Canada Line losses no surprise, TransLink says
The Canada Line connects Richmond, Vancouver and the airport.
Updated: November 18, 2009 12:44 PM
A forecast that the $2-billion Canada Line will lose money until 2025 is no surprise, according to TransLink officials.
B.C.'s Comptroller General, in her review of TransLink, noted the newly opened line's costs will exceed its revenues by $14 to $21 million a year for most years until then.
TransLink spokesman Ken Hardie said that's partly because TransLink has accelerated the repayment of its $545-million share of the cost of building the Canada Line. The financing of the line linking Richmond, Vancouver and the airport was fronted by private partner InTransitBC.
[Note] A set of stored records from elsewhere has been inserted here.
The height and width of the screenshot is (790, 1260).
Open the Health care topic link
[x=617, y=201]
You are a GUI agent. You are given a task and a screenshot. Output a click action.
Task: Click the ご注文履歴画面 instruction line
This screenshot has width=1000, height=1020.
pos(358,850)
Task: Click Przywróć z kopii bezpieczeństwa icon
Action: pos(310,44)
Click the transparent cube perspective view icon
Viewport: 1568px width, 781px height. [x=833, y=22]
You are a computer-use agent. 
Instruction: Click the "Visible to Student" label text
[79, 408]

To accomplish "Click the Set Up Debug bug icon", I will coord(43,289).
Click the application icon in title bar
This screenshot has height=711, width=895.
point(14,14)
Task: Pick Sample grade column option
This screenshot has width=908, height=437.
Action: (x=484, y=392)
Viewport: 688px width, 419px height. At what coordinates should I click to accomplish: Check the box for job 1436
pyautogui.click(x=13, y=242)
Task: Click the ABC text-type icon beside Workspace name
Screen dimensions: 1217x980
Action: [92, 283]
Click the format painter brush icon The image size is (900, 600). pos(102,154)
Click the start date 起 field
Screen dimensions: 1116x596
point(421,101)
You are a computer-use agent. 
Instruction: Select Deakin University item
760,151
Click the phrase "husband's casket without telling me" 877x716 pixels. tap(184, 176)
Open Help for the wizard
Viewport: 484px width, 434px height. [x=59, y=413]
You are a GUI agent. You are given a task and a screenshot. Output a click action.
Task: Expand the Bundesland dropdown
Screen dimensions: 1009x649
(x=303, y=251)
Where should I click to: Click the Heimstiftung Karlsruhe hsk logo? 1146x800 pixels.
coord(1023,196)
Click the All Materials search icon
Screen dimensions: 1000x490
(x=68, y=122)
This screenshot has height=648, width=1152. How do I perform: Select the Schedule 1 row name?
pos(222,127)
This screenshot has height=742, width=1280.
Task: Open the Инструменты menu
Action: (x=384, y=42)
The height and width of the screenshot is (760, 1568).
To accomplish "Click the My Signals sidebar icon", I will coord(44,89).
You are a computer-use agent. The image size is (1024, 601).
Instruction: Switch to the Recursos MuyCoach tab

"We're going to pay it off sooner and own it sooner," Hardie said.
It's also normal for a new rapid transit line to be subsidized for years before approaching breakeven, he said.
The original two SkyTrain lines now make money, but fares recover only 55 per cent of the broader cost of transit service.
The Comptroller General also noted the direct Canada Line revenues don't count additional revenue TransLink may attract in part because the line makes the system as a whole more attractive.
The report found most of TransLink's cost pressures are being driven by bus system expansion, particularly into areas with low ridership, not the launch of the Canada Line.
"TransLink's debt has more than tripled since 2005," the report noted.
The report noted the Canada Line was pushed ahead of TransLink's priority to build the Evergreen Line first.
"The provincial priority was to participate in the Canada Line, in part because they felt it had a stronger business case and because of the desire to have the line available for the Olympics," the report said. "Given the provincial and federal funding availability, TransLink proceeded with the Canada Line."